=== Begin Enclosure ===
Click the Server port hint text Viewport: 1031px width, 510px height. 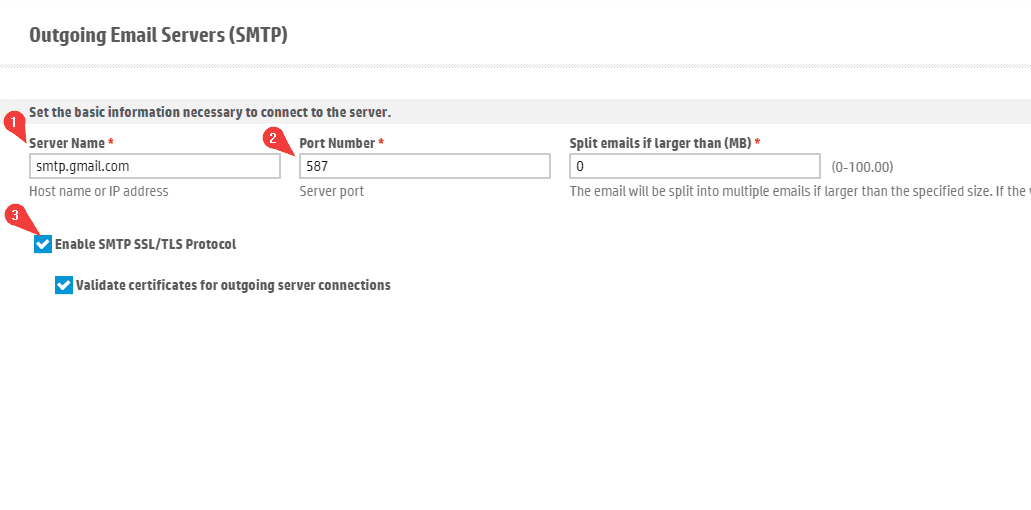coord(332,191)

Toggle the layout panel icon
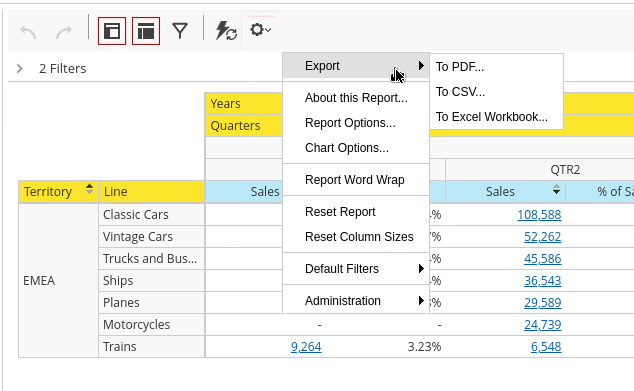(x=112, y=31)
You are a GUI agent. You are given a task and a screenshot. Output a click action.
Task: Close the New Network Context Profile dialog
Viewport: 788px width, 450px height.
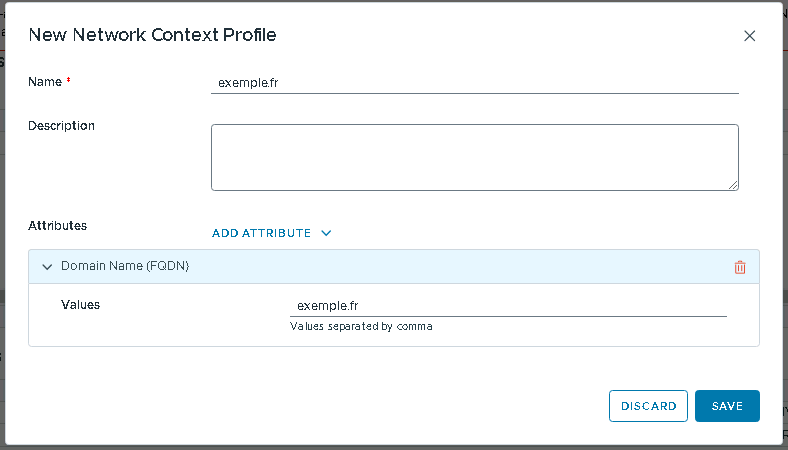(x=750, y=36)

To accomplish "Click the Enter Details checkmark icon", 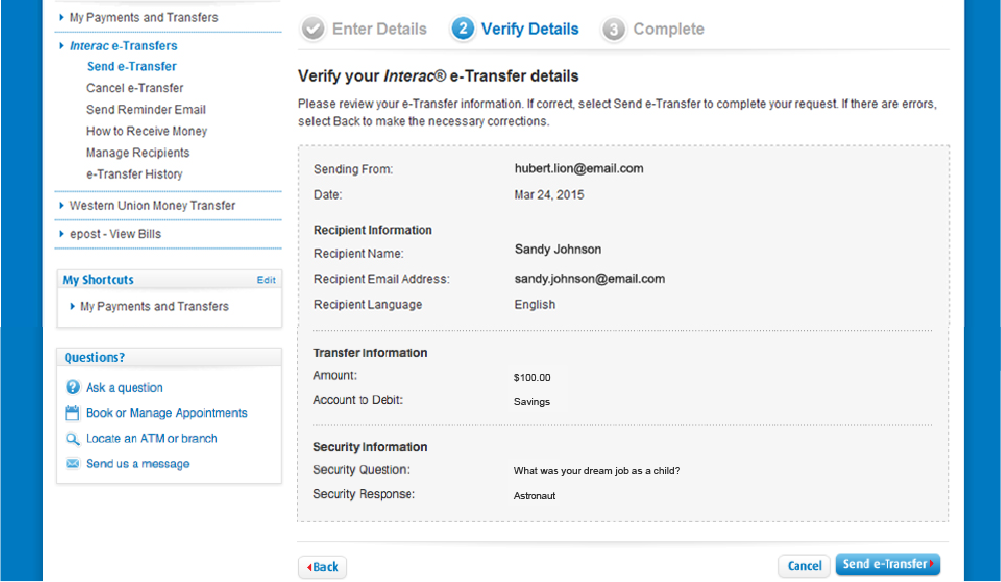I will click(313, 29).
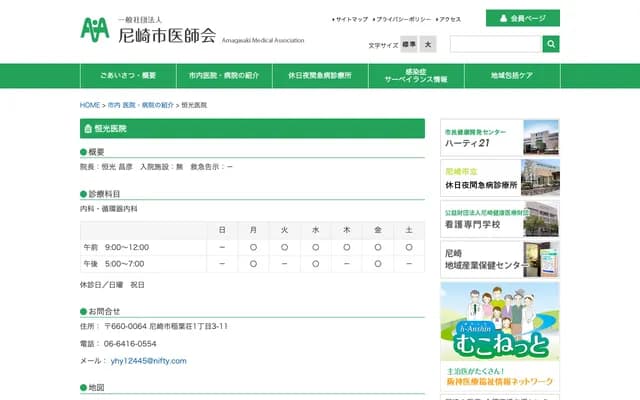The image size is (640, 400).
Task: Open the 会員ページ member page button
Action: point(522,18)
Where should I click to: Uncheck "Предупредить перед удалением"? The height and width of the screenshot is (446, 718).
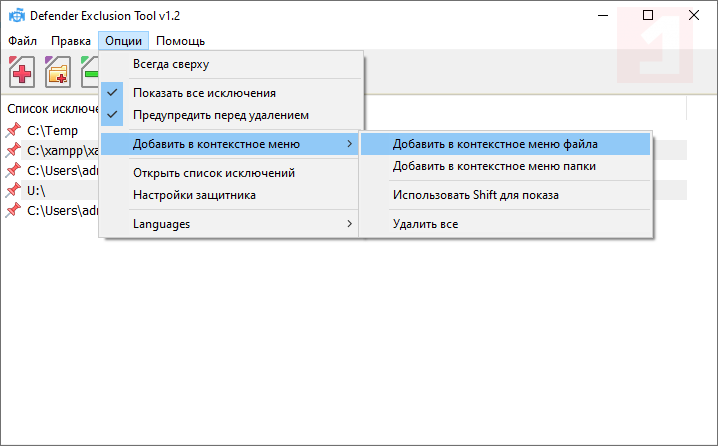click(221, 114)
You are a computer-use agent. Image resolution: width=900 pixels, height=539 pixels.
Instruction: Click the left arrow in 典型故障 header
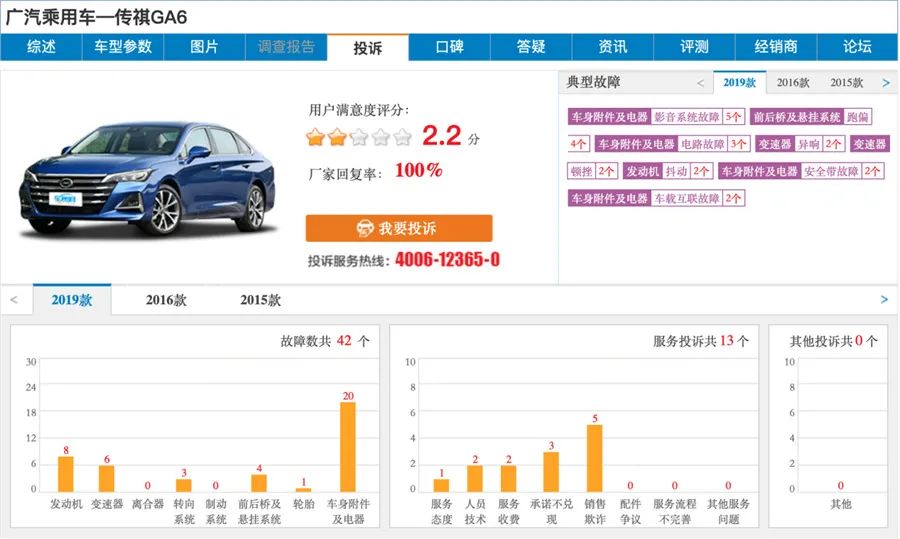pos(700,83)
=== End Enclosure ===
Exactly repeat only the lines from the one with "Where should I" to the closing line above, both included, and omit every picture.

Where should I click to: Uncheck "Предупредить перед удалением"? The height and width of the screenshot is (446, 718).
click(221, 114)
You are a computer-use agent. Image resolution: width=900 pixels, height=539 pixels.
Instruction: Click the left arrow in 典型故障 header
pos(700,83)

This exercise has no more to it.